A Syrian passport was found next to the body of one of the suicide bombers in Paris. It was linked to a man who passed through Greece on Oct. 3, then Serbia and Italy. And on Monday, French authorities were investigating an Algerian migrant who seemed to have knowledge of an impending attack in Paris.
Recent incidents in the Calais camp haven’t helped migrants’ reputation. A fire that blasted through a portion of the camp on Friday, at approximately the same time as the Paris attacks, was thought to have been started by extremists. The reality, say volunteers, was that a candle was left burning in someone’s tent.
“The woman was very embarrassed,” says Alexandra, a volunteer with the Auberge des Migrants organization. “Luckily, she woke up and started screaming and everyone was able to get out of the area in time.”
Meanwhile, clashes with police officers stationed at the camp have increased, contributing to local residents’ fears that migrants equal trouble.
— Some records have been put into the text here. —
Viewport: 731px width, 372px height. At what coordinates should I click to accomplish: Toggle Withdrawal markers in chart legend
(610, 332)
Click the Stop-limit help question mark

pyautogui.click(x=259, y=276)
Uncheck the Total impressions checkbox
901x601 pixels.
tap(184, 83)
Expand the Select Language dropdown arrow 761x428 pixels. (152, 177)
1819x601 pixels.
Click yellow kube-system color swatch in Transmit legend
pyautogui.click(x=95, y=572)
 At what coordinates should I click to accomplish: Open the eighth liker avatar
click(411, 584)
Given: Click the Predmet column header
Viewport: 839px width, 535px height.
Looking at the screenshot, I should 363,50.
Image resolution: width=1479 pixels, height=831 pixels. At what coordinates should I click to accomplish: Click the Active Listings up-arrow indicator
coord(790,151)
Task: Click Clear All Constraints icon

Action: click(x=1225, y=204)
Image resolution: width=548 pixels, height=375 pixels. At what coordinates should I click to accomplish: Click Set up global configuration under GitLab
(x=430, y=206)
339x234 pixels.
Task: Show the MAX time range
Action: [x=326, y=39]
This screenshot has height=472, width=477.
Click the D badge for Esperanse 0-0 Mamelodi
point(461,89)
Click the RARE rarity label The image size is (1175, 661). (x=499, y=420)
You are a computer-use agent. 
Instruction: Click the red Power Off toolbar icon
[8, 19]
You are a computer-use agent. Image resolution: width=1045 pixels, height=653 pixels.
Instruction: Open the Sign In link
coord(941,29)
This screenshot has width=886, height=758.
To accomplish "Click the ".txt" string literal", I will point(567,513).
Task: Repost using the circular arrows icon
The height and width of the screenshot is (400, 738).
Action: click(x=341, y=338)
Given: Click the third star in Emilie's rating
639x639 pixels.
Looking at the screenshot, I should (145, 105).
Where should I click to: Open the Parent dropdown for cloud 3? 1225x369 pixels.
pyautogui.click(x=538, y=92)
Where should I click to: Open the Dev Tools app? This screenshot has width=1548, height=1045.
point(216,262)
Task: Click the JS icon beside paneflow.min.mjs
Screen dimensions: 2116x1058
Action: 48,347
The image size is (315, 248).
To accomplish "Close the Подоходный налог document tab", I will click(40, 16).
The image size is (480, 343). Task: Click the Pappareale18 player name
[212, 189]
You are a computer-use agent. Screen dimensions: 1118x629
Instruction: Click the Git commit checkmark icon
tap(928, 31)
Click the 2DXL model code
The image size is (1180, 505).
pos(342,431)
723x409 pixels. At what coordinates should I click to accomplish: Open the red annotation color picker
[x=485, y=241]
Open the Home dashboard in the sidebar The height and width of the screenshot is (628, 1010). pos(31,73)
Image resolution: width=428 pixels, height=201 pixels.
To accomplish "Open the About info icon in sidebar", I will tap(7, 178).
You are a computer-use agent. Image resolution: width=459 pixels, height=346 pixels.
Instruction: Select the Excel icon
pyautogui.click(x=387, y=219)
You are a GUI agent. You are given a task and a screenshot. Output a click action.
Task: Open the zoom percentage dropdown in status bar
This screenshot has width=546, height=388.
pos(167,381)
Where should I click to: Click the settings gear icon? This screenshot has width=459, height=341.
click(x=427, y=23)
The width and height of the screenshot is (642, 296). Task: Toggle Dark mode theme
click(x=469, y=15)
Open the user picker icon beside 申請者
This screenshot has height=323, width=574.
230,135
On Sunday, police clashed with migrants who attempted to jump into trucks heading across the border into Britain during a traffic jam, ending in chaos and tear gas.
“The migrants here used to be families, now the type of migrant has changed,” says Michel Leman in a local cafe. “I am definitely for a re-establishment of the French borders.”
But while changes to immigration policy and threats of closed borders may be on the horizon, most residents of the camp say they will still find a way to continue on their journey. Going back home isn't an option for them. Even with the approaching winter, an increasingly unbearable living situation, and limited prospects for either crossing into the UK or claiming French asylum, most say being at the Jungle is still better than returning home.
“We feel old. We’re tired of this life,” says Nazhad, whose family sleeps three to a bed in the small camper they’ve been given in the Iraqi section of the camp. “But of course France is better than Iraq. In Iraq there are always bombs. So no, we will stay here.”